Il sistema Panchayat era stato smantellato dal re Mahendra, ucciso
insieme a buona parte della sua famiglia nel giugno 1999 da un suo
figlio, a sua volta morto in circostanze a dir poco fumose. Gyanendra si
è trovato re di un Paese in grande crescita sociale e culturale, senza
però avere le necessarie competenze per governarlo.
Parallelamente lo scontro con i ribelli maoisti si è rafforzato, e le
scelte di militarizzare il Paese non hanno fatto altro che aumentare la
violenza.
La ribellione maoista, più di nome che di fatto, ha fatto presa nelle
campagne un po' per la situazione di povertà della popolazione, molto
però per via del ricatto che essi hanno messo in piedi. Si è creata,
distante dagli occhi dei media di Katmandu, una forma di estorsione di
forza combattiva, a detta di commentatori interni ed esterni, che ha
portato ad una polarizzazione del Paese: da un lato Katmandu, con il suo
fermento culturale, il gran numero di turisti e di istituzioni
straniere; dall'altro i villaggi della campagna, poveri ricattati, sia
dai maoisti sia dall'esercito.
Di questi ultimi giorni è la notizia di un autobus di lavoratori esploso
su una mina che ha causato la morte di 38 persone, civili. Sul
sito dei maoisti si possono leggere le scuse dei rappresentati della
guerrilla. Scuse che, per come sono articolate, lasciano trapelare una
scarsa competenza in fatto di strategia di combattimento e conoscenza
delle armi.
Come la storia del mondo ha ormai insegnato, e peccato che chi ha ruoli
e posizioni chiave nelle decisioni politiche ed amministrative se lo
scordi assai sovente, la violenza non può essere vinta, ma nemmeno
contrastata, con altra violenza. Il Nepal sta diventando un caso
paradigmatico di questa chiara visione.
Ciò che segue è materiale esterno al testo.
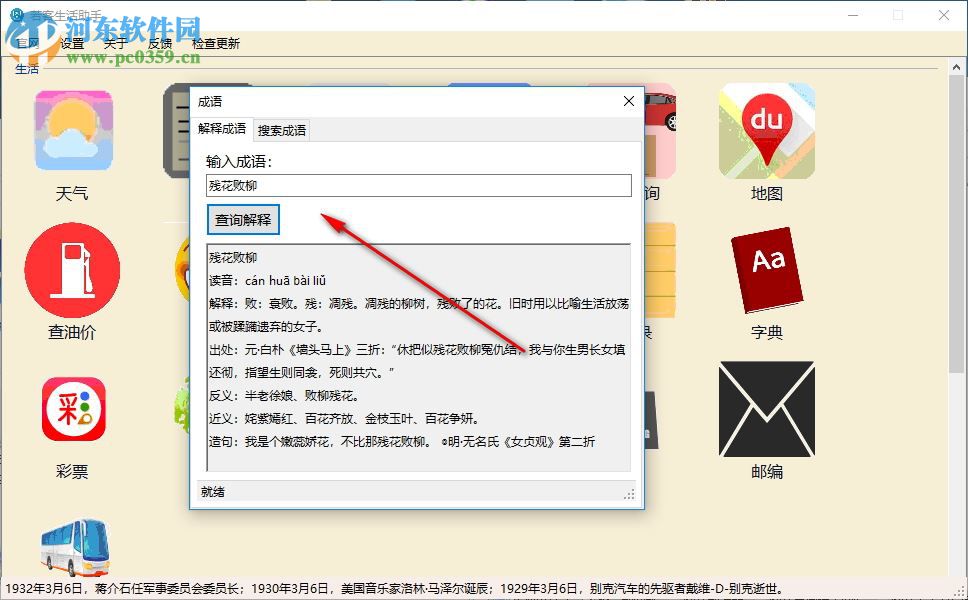
Task: Select the 邮编 postal code icon
Action: (766, 410)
Il re Gyanendra ha estremizzato
le posizioni e così hanno fatto i maoisti, con la conseguenza che la
popolazione è presa in una morsa di violenza e scontri.
Uno dei più importanti giornalisti del Nepal, Kanak Mani Dixit,
direttore
della rivista Himal South Asian e
fondatore della Himal
Association, scrive che "la soluzione politica è l'unica possibile.
Rendere illegittimo il pluralismo politico con la scusa di combattere i
maoisti è falso. I nepalesi che avevano 12 anni nel 1990, quando terminò
il regime Panchayat, oggi ne hanno 27 e non conoscono altro sistema
politico diverso dal pluralismo
parlamentare. Cittadini di tutte le età hanno trovato la loro voce e
anche
solo per questa ragione il Nepal non può essere convertito in uno stato
di
polizia dove sono negati i diritti di base".
Ma Gyanendra ha pensato bene di andare oltre. Il 7 marzo ha fatto
arrestare Kanak, che è forse l'anima critica più forte ed autorevole.
Benché sia stato subito rilasciato, la pressione sui giornalisti è
aumentata molto, con varie forme: chiusura di radio e testate, limiti
alle pubblicazioni on-line, divieto di accesso a zone "calde" del Paese,
obbligo ad assistere ad umilianti conferenze stampa dei portavoce della
casa reale. Fino a martedì 7 giugno, con l'arresto di una ventina di
giornalisti, rilasciati due giorni dopo.
La mancanza di informazione è ciò che di peggio può succedere al Paese:
le popolazioni dei villaggi sono vittime senza testimoni di violenze sia
maoiste sia governative. "I cittadini non sono mai stati così esposti ad
una
mancanza di informazione onesta", dice Kanak Dixit. E il Nepal non è mai
stato così vicino al 1960, quando il re Mahendra imbavagliò il Paese con
un colpo di stato. Che Gyanendra stia tornando indietro?